There follows a condensed versionof that 1980 description. It was written in the form of a tourist pamphlet:

Welcome to Spata International Airport! Just pick up your rented car and drive right through the Mount Hymettus tunnel, emerging at the other end into the crystalline atmosphere of Athens. Note on the left, as you descend into the city, the ladies in traditional costume, reviving classical and post-Byzantine dance around the newly-restored Isadora Duncan Museum. Straight on, note that not a single apartment block has risen nor a tree been cut in the last 10 years from the greenery of Mount Lycabettus.

Why not park your car at the CCCC (Constantine Caramanlis Cultural Center) garage just opposite the Hilton? It is one of 16 underground car parks located in convenient areas around the city.

Then, step down into Rigillis Station on the spotless Athens Metro.
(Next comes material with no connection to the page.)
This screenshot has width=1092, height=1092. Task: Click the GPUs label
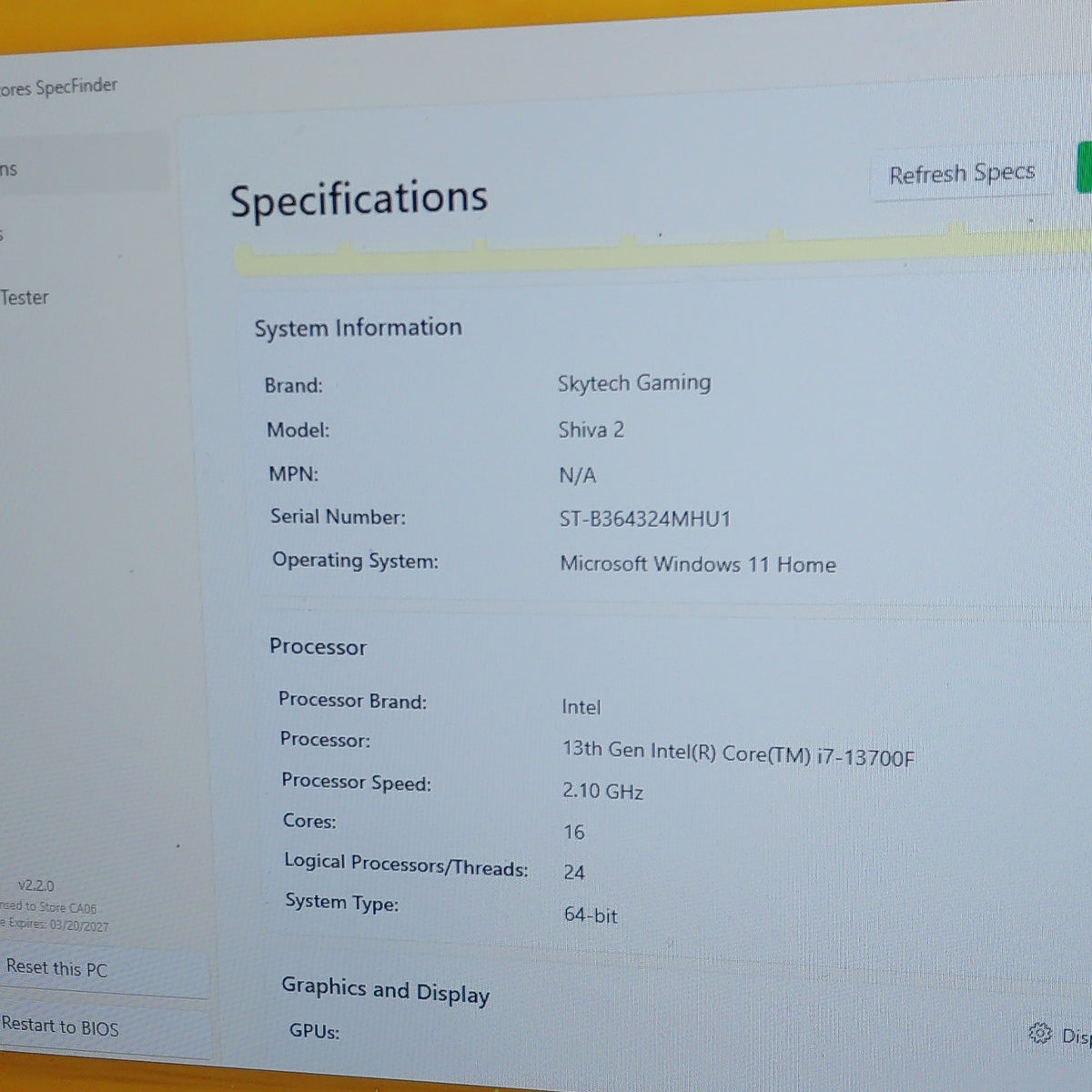click(x=315, y=1031)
For a first jaunt take the Peristeri “A” train as far as the handsomely landscaped Pedion Areos Park; plunge into its Olympic-sized pool or ramble around the galleries of the Passas Museum next door and gaze at all the Oriental masterpieces. Or, if you want the performing arts, just hop on the Ambelokipi Line and take in a concert at the Hall of the Friends of Music.

If antiquity is your ‘thing’, take the express south to Makriyiannis Station and enjoy the Elgin Marbles in the New Acropolis Museum. We recommend a visit at sunset when the Swiss-built Bubble Dome over the Acropolis is at its most evocative…. So much for Athens today.
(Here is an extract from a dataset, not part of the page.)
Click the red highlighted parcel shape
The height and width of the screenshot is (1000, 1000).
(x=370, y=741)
The most superficial review of promises of the last decade can only begin to suggest the delights of Athens in the year 2000, but here goes:

Welcome to Spata International Airport! As soon as we touch down, please light up all your smoking materials and inhale deeply the glories of Greece. And thank you for flying an Olympic 707 which is of museum quality. PASOK, which is here — as it is everywhere — hopes you’ll enjoy your ‘rendezvous with history’.

Now help yourself to one of the 20,000 luggage carts and amble out to the taxi-stand. The fare to midtown is about 70,000 drachmas (unless there has been another devaluation since this writing),
We hope you’ve made your reservations early for, as you know, the 1996 Golden Olympics were so successful that Greece has had 20 million tourists a year ever since, and the Games are being held here again this year by universal demand. For example, the Grand Bretagne has had to add on nine new floors just to take care of back-to-back bookings until 2010.

The Athens Metro is so extensive and efficient today that people only come to the surface to enjoy rambling in the parks and listening to the twittering of birds. It was a foregone conclusion this year that Athens would be once again named The Quietest City in the EC.

As for the nefos, it is a thing of the past, trashed like the Right into the rubbish bin of history. So successful were measures taken by the PASOK socialized scientists that no cloud, polluted or benign, has ever darkened the city for years, enabling it to enjoy 365 days of annual sunshine, and whose greenery is entirely watered by the RiverAheloos which has been diverted via Thessaly right through Attica.

The reconstruction of the Parthenon was such a success that as soon as it was completed, President and Mrs Papandreou decided to move right in. Their happy brood of children (the eldest is almost nine; how time flies!) love romping about the Portland stone pediments. But the presidential couple loves company, and every year on November 30, endless queues of pilgrims zigzag their way up the Sacred Way like the Panathenaic procession of yesteryear, to wish the Ecumenical Peacemaker chronia polla.